§ WORK INSTRUCTIONS:
Filter the records for lines holding the string "computer".

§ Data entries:

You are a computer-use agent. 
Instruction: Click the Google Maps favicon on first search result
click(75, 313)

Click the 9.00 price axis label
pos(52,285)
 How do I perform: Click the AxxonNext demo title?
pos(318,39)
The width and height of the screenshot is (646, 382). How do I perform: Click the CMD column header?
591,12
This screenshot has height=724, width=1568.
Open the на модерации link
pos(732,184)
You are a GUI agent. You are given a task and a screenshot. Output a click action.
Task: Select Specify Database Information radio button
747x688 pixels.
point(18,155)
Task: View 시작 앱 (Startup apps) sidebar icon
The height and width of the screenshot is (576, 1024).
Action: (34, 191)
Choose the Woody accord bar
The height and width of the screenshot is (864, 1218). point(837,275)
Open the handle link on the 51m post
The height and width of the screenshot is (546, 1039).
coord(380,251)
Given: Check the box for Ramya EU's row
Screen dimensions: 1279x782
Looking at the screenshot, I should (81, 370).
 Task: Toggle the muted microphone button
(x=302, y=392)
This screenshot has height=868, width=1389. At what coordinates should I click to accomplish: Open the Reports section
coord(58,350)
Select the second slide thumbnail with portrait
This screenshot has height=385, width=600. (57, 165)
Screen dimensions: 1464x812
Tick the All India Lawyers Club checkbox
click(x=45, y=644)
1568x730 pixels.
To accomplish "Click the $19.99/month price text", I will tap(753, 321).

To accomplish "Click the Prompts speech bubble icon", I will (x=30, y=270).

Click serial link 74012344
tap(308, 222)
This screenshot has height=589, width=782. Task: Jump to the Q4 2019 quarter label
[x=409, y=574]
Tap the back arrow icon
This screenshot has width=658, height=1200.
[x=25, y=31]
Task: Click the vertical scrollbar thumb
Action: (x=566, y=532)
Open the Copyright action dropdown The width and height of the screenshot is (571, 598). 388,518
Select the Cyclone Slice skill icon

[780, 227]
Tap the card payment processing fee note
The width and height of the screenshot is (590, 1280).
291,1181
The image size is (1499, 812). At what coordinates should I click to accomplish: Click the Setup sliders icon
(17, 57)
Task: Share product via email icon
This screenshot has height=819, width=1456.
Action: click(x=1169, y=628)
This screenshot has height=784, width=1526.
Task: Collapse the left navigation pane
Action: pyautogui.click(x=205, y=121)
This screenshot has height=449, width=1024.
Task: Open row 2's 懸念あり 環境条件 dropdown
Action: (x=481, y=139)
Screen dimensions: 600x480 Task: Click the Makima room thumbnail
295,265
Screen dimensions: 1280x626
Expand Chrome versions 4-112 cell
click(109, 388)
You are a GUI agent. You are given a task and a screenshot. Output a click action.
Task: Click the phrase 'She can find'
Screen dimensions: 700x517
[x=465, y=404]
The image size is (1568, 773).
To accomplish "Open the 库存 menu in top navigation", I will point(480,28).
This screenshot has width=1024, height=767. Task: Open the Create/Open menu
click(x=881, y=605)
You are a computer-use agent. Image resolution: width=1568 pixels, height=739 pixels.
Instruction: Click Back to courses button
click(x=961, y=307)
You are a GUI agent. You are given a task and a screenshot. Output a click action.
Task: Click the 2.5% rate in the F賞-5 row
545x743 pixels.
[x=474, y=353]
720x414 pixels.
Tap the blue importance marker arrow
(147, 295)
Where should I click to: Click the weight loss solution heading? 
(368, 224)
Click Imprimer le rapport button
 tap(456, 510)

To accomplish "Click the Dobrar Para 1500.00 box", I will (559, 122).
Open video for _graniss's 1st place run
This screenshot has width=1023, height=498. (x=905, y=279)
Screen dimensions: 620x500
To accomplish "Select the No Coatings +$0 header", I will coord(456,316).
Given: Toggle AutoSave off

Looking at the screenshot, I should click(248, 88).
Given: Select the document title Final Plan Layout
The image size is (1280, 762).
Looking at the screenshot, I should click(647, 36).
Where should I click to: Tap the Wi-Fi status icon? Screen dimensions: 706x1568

§ EXERCISE SOLUTION:
You are a computer-use agent. 
You are a computer-use agent. Image resolution: width=1568 pixels, height=739 pixels.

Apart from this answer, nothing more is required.